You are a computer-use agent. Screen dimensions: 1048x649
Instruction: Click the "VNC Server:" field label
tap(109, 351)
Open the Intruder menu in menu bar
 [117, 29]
--
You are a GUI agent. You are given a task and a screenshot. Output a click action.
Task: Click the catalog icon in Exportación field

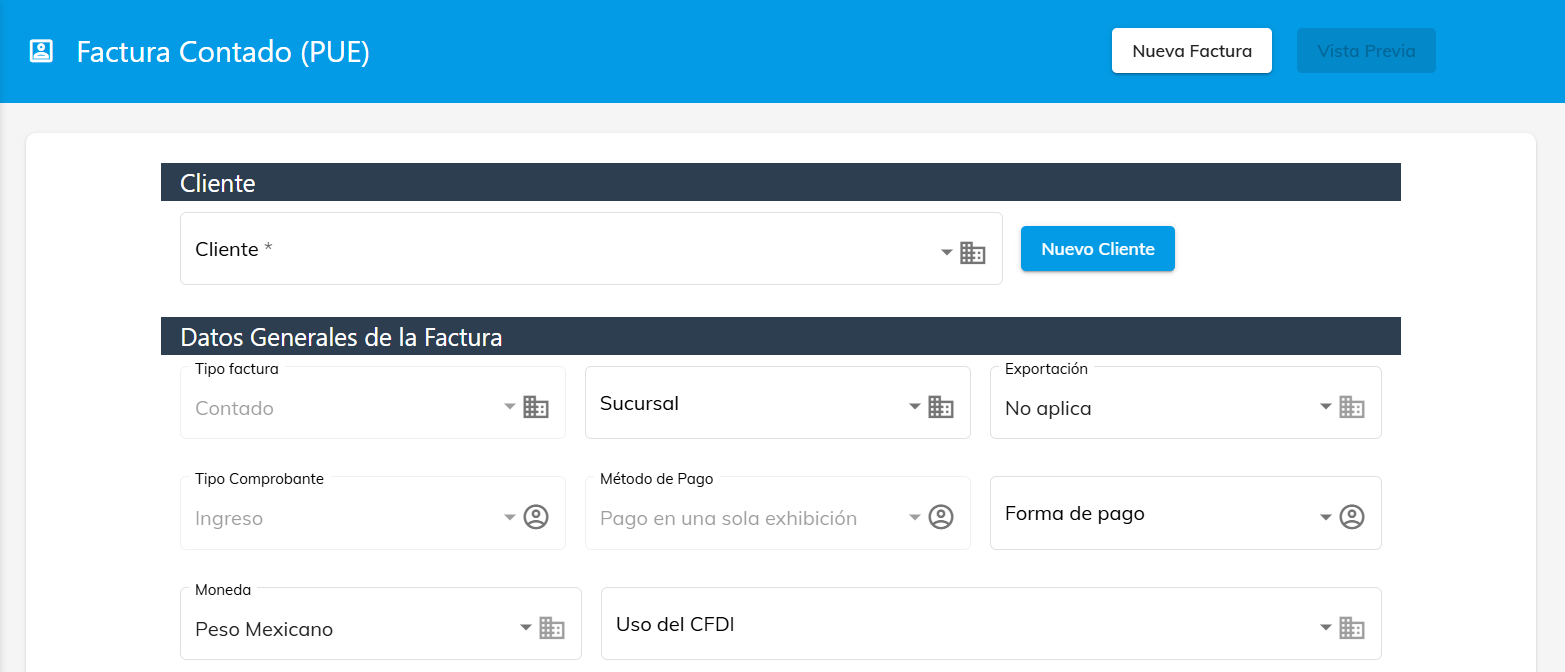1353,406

# PROBLEM REQUIREMENTS
Lines in the listing above that contain the word "agent" must be copied; leave out the rest.

# PROBLEM SOLUTION
You are a computer-use agent. Screen dimensions: 1048x649
You are a GUI agent. You are given a task and a screenshot. Output a click action.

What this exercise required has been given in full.